Your instructions: The records that follow are to be transcribed in full, without their images.

Data for processing:
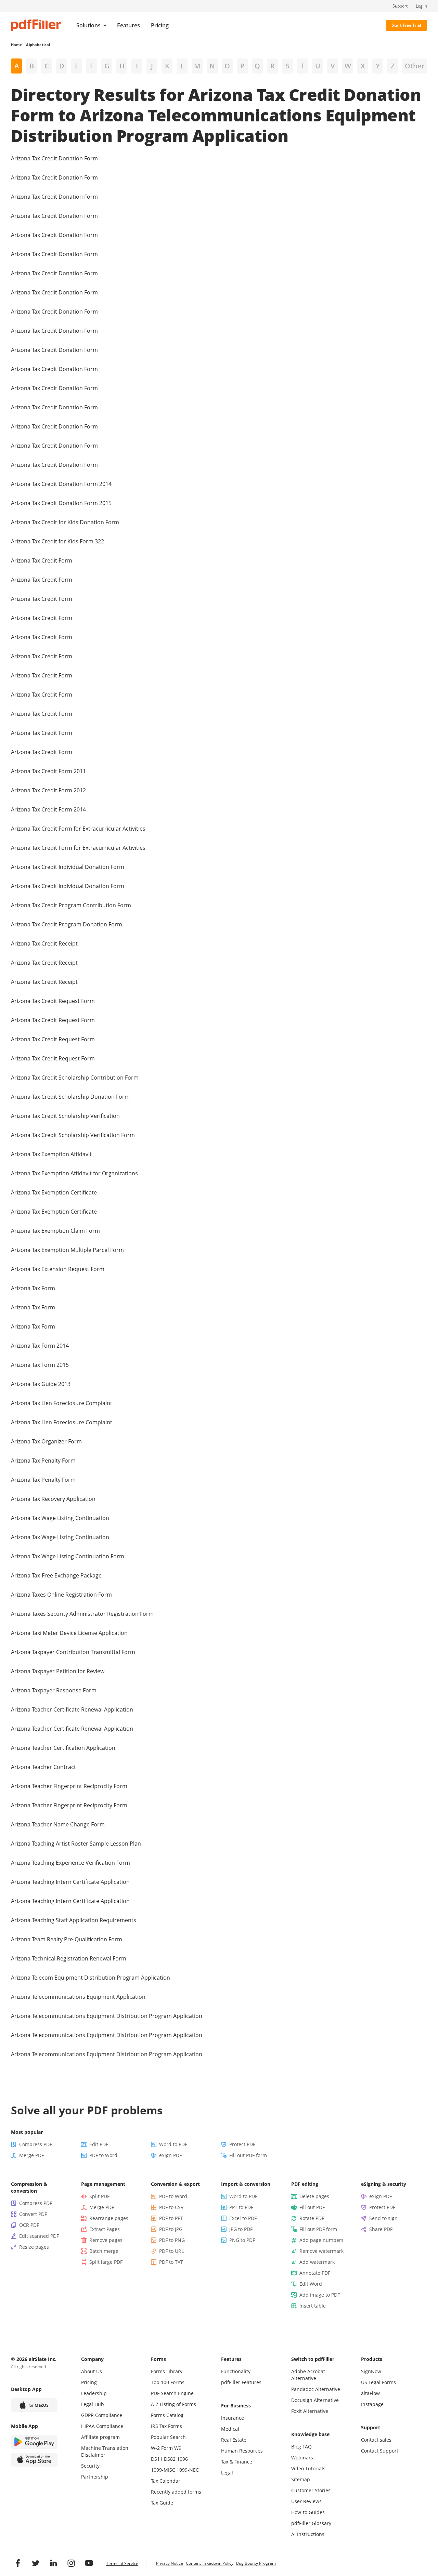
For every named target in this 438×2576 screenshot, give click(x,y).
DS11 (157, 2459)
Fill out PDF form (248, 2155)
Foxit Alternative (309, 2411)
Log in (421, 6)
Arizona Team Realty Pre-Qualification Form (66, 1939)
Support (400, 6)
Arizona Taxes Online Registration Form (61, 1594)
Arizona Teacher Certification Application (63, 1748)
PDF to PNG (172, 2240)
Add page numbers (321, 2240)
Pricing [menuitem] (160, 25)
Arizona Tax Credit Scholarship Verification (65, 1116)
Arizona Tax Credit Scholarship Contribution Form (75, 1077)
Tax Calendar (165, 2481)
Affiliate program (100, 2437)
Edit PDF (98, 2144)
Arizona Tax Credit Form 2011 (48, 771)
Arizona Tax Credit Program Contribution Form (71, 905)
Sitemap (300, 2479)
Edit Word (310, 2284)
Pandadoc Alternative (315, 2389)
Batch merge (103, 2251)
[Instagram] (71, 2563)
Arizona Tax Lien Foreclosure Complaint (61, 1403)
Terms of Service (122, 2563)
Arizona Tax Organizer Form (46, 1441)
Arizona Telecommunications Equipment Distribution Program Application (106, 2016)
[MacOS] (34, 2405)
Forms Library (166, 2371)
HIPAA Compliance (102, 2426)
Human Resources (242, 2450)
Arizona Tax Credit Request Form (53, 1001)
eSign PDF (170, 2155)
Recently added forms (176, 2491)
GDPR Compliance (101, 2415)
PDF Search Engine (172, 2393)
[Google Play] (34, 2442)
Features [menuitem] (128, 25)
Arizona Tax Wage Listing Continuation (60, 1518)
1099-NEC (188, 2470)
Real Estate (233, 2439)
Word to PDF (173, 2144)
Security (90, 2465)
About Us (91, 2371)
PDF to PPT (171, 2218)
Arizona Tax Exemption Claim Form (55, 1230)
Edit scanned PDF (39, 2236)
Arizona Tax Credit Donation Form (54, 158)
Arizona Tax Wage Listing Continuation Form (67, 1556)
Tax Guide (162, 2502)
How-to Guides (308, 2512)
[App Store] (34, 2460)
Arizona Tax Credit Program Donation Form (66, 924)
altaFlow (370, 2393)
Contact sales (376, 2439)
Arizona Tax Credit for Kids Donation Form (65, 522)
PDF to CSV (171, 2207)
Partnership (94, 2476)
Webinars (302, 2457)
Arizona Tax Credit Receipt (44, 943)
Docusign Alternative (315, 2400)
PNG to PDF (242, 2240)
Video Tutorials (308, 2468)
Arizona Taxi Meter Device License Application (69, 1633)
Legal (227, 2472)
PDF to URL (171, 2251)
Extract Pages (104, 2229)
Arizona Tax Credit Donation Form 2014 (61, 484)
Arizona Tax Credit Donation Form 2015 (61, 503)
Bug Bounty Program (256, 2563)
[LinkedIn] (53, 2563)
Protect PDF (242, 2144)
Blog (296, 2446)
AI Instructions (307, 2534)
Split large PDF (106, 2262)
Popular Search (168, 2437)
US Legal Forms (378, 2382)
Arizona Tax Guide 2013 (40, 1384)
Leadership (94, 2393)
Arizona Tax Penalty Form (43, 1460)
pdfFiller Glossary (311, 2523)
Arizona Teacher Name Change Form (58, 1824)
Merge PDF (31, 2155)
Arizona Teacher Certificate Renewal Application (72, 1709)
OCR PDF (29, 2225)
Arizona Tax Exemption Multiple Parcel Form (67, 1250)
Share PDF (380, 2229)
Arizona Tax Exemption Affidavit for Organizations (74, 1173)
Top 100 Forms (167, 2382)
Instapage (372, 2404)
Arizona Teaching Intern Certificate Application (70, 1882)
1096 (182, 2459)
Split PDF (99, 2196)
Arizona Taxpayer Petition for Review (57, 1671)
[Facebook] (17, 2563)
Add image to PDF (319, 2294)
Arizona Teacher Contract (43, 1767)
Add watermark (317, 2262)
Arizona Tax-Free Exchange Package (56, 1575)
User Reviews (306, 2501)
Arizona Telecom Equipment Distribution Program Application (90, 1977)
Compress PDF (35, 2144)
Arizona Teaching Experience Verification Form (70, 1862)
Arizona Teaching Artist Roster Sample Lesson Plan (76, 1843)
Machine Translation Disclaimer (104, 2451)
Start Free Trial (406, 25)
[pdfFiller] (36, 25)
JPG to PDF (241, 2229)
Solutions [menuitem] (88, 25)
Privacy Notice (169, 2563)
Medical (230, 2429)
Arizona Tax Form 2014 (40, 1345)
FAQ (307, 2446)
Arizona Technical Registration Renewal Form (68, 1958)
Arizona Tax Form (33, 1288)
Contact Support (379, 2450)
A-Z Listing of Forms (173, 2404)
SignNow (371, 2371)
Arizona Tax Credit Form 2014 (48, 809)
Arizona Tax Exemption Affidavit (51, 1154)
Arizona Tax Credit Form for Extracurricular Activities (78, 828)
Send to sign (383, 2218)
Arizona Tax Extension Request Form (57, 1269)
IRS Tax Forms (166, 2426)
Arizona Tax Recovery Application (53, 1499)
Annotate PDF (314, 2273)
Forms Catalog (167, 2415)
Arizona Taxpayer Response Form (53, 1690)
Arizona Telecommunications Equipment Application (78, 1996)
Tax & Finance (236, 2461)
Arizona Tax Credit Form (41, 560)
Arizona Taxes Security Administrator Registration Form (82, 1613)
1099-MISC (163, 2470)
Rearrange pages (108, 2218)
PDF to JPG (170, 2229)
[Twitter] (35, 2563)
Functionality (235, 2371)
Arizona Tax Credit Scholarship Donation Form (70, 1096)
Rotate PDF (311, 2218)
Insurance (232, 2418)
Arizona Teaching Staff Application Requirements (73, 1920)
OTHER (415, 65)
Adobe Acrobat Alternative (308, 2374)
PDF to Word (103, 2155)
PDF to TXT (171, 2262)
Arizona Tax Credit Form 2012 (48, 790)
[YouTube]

Exercise response:
For every named target in this 438×2576 screenshot, give click(x,y).
DS11 (157, 2459)
Fill out PDF form (248, 2155)
Foxit Alternative (309, 2411)
Log in (421, 6)
Arizona Team Realty Pre-Qualification Form (66, 1939)
Support (400, 6)
Arizona Taxes Online Registration Form (61, 1594)
Arizona Teacher Certification Application (63, 1748)
PDF to PNG (172, 2240)
Add page numbers (321, 2240)
Pricing [menuitem] (160, 25)
Arizona Tax Credit Scholarship Verification (65, 1116)
Arizona Tax Credit Scholarship Contribution Form (75, 1077)
Tax Calendar (165, 2481)
Affiliate program (100, 2437)
Edit PDF (98, 2144)
Arizona Tax Credit Form 2011 (48, 771)
Arizona Tax Credit Program Contribution Form (71, 905)
Sitemap (300, 2479)
Edit Word (310, 2284)
Pandadoc Alternative (315, 2389)
Batch merge (103, 2251)
[Instagram] (71, 2563)
Arizona Tax Lien Foreclosure Complaint (61, 1403)
Terms of Service (122, 2563)
Arizona Tax Organizer Form (46, 1441)
Arizona Telecommunications Equipment Distribution Program Application (106, 2016)
[MacOS] (34, 2405)
Forms Library (166, 2371)
HIPAA Compliance (102, 2426)
Human Resources (242, 2450)
Arizona Tax Credit Request Form (53, 1001)
eSign PDF (170, 2155)
Recently added forms (176, 2491)
GDPR Compliance (101, 2415)
PDF Search Engine (172, 2393)
[Google Play] (34, 2442)
Features [menuitem] (128, 25)
Arizona Tax Wage Listing Continuation (60, 1518)
1099-NEC (188, 2470)
Real Estate (233, 2439)
Word to PDF (173, 2144)
Security (90, 2465)
About Us (91, 2371)
PDF to PPT (171, 2218)
Arizona Tax Exemption Claim Form (55, 1230)
Edit scanned PDF (39, 2236)
Arizona Tax Credit Donation Form (54, 158)
Arizona Tax Wage Listing Continuation Form (67, 1556)
Tax Guide (162, 2502)
How-to Guides (308, 2512)
[App Store] (34, 2460)
Arizona Tax Credit Program Donation Form (66, 924)
altaFlow (370, 2393)
Contact sales (376, 2439)
Arizona Tax Credit for Kids Donation Form (65, 522)
PDF to CSV (171, 2207)
Partnership (94, 2476)
Webinars (302, 2457)
Arizona Tax Credit Receipt (44, 943)
Docusign Alternative (315, 2400)
PNG to PDF (242, 2240)
Video Tutorials (308, 2468)
Arizona Taxi Meter Device License Application (69, 1633)
Legal (227, 2472)
PDF to URL (171, 2251)
Extract Pages (104, 2229)
Arizona Tax Credit Donation Form 2014 (61, 484)
Arizona Tax Credit Donation Form 2015 (61, 503)
Bug Bounty Program (256, 2563)
[LinkedIn] (53, 2563)
Protect PDF (242, 2144)
Blog (296, 2446)
AI Instructions (307, 2534)
Split large PDF (106, 2262)
Popular Search (168, 2437)
US Legal Forms (378, 2382)
Arizona Tax Guide 2013 (40, 1384)
Leadership (94, 2393)
Arizona Tax Penalty Form (43, 1460)
pdfFiller Glossary (311, 2523)
Arizona Teacher Name Change Form (58, 1824)
Merge PDF (31, 2155)
Arizona Teacher Certificate Renewal Application (72, 1709)
OCR PDF (29, 2225)
Arizona Tax Exemption Multiple Parcel Form (67, 1250)
Share PDF (380, 2229)
Arizona Tax Exemption Affidavit for Organizations (74, 1173)
Top 100 Forms (167, 2382)
Instapage (372, 2404)
Arizona Teaching Intern Certificate Application (70, 1882)
1096 (182, 2459)
Split PDF (99, 2196)
Arizona Taxpayer Petition for Review (57, 1671)
[Facebook] (17, 2563)
Add image to PDF (319, 2294)
Arizona Teacher Contract (43, 1767)
Add watermark (317, 2262)
Arizona Tax-Free Exchange Package (56, 1575)
User Reviews (306, 2501)
Arizona Telecom Equipment Distribution Program Application (90, 1977)
Compress PDF (35, 2144)
Arizona Teaching Experience Verification Form (70, 1862)
Arizona Teaching Artist Roster Sample Lesson Plan (76, 1843)
Machine Translation Disclaimer (104, 2451)
Start Free Trial (406, 25)
[pdfFiller] (36, 25)
JPG to PDF (241, 2229)
Solutions [menuitem] (88, 25)
Privacy Notice (169, 2563)
Medical (230, 2429)
Arizona Tax Form 2014 (40, 1345)
FAQ (307, 2446)
Arizona Technical Registration Renewal Form (68, 1958)
Arizona Tax Form (33, 1288)
Contact Support (379, 2450)
A-Z Listing of Forms (173, 2404)
SignNow (371, 2371)
Arizona Tax Credit Form 2014 (48, 809)
Arizona Tax Exemption Affidavit (51, 1154)
Arizona Tax Credit Form for Extracurricular Activities (78, 828)
Send to sign (383, 2218)
Arizona Tax Extension Request Form (57, 1269)
IRS Tax Forms (166, 2426)
Arizona Tax Recovery Application (53, 1499)
Annotate PDF (314, 2273)
Forms Catalog (167, 2415)
Arizona Taxpayer Response Form (53, 1690)
Arizona Telecommunications Equipment Application (78, 1996)
Tax & Finance (236, 2461)
Arizona Tax Credit Form (41, 560)
Arizona Taxes Security Administrator Registration Form (82, 1613)
1099-MISC (163, 2470)
Rearrange pages (108, 2218)
PDF to JPG (170, 2229)
[Twitter] (35, 2563)
Functionality (235, 2371)
Arizona Tax Credit Scholarship Donation Form (70, 1096)
Rotate PDF (311, 2218)
Insurance (232, 2418)
Arizona Teaching Staff Application Requirements (73, 1920)
OTHER (415, 65)
Adobe Acrobat Alternative (308, 2374)
PDF to Word (103, 2155)
PDF to TXT (171, 2262)
Arizona Tax Credit Form 2012 (48, 790)
[YouTube]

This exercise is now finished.